Послушай еще, что говорит твой божественный Платон. "Истинного Бога, — говорит он, — найти трудно, и если бы кто нашел Его, то об Отце природы нельзя беседовать ко всем". То есть, еллин, твой Платон хочет знать Бога один, для себя только; мир, по нем, пусть не знает Его! — Не много пользы было бы человечеству от такой философии. Но к счастью его, нашлись люди помужественнее и почеловеколюбивее твоего Платона. Посмотри, что будет. Не прошло одного века после смерти Иисуса Назарянина, и варвар с скифом начинают богословствовать; малые дети узнают об Отце природы и человеков то, чего и во сне представлялось ни академиям, ни портикам; и все это производят двенадцать Галилейских рыбарей!

Не мудрость ли это, еллин?

Так премудрость креста оправдалась перед лицом всего света от чад (Мф. 11; 19; 5, 16) и от дел своих! И еще оправдится! Новые еллины посрамятся, как посрамились древние. Кладенцы сокрушеныя стихийной мудрости, сколько бы ни углубляли их, не дадут воды живой (Иер. 2; 13). Без Сына не узнают Отца; Его познает токмо тот, ему же аще волит Сын открыты (Мф. 11; 27); а Сын открывает Его только со креста.

Но довольно о иудеях и еллинах; время обратиться к тебе, истинный христианин. Ты не просишь знамений, но Господь подает их тебе и без прошения. Ты не ищешь мудрости, но она сама приходит к тебе. Ты сам для мира великое знамение и великая тайна.

В самом деле, христианин, у тебя отверзты очеса сердца (Ис. 42; 7), кои у всех людей плотских заключены, и ты видишь суету всего того, что в мире велико и славно, видишь и вменяешь в уметы, да Христа приобрящу (Флп. 3; 8): не знамение ли это? Для тебя не существует страха смерти, так что ты, если пойдешь посреде сени смертной, не убоишься зла (Пс. 22; 4): не знамение ли это? Ты находишь пищу и сладость в том, что для миролюбцев составляет скуку и тяжесть, и напротив скучаешь и тяготишься тем, за чем они гоняются всю жизнь: не знамение ли это? Ты по временам чувствуешь в себе силы грядущего века (Евр. 6; 5), воспаряешь духом над всем миром, бываешь един с Тем, Егоже возлюби душа твоя (Песн. 3; 1): не знамение ли это?
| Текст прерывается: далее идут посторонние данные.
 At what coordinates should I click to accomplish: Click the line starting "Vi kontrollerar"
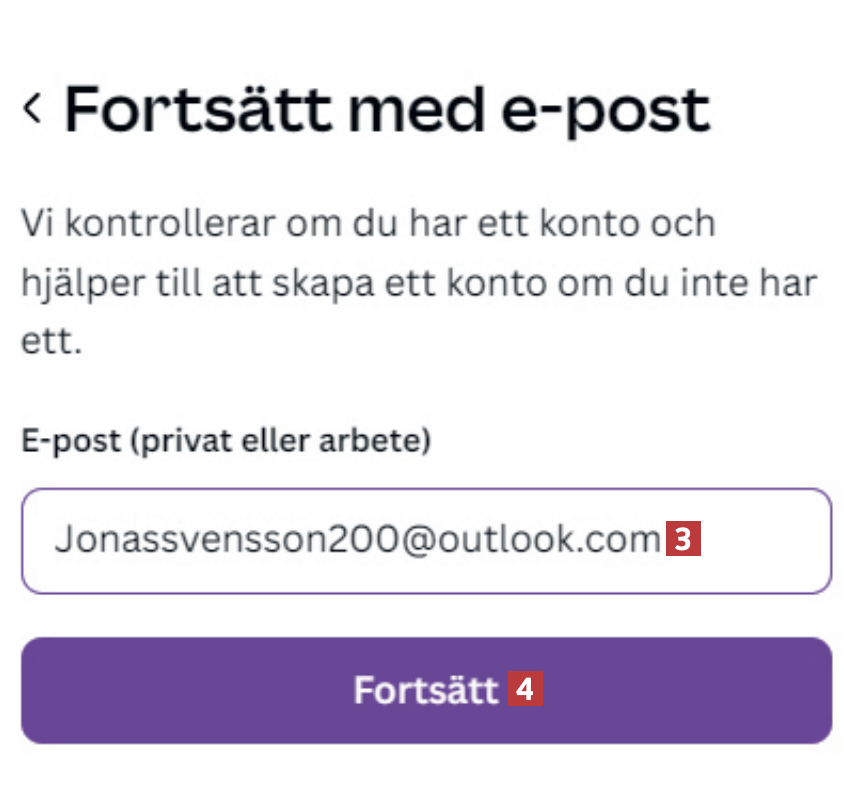coord(368,224)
Не может быть, чтоб ты был и без мудрости. О, Господь умеет просвещать и наставлять тех, кои умеют слушать Его и готовы исполнять слышанное. Без сомнения, ты не раз слышал уже, внутрь себя, Того Наставника, Который творит из рыбарей апостолов. А может быть, уже приял и то помазание от Святого, которое приемши не требуют, да кто учит их; ибо само помазание учит их всему (1 Ин. 2; 27).

Как же бы ты, христианин, после сего, усомнился в том, что распятый Господь есть подлинно Божия сила, премудрость, правда… освящение и избавление во спасение всякому верующему (1 Кор. 1; 24,30), когда Он в самой вещи давно соделался всем сим для тебя самого? Это значило бы сомневаться в собственном уме, который есть Христов (1 Кор. 2; 16), в собственном сердце, которое Христово (Еф. 3; 17), в собственной жизни, которая Христова (Кол. 3; 4).

А если, возлюбленный, Христос не соделался для тебя всем сим, если христианство твое не обратилось в твою жизнь, если вера твоя состоит в словах, поклонениях или преходящих чувствах: то, да будет ведомо тебе, ты не многим разнишься от иудея и еллина. Какая польза, что у тебя в руках драгоценное сокровище, когда ты не употребляешь его и остаешься нищим по-прежнему? Что перед очами твоими отличное врачевство от всех недугов, когда ты не принимаешь его, и по тому самому продолжаешь страдать смертельно? Христос спасает всех нас, но не тогда, как остается только в Евангелии, или на Плащанице, или на небе; а когда входит в наше сердце, соединяется с нашим духом и делается началом всей нашей жизни и всех действий. Размысли об этом у сего гроба! Аминь.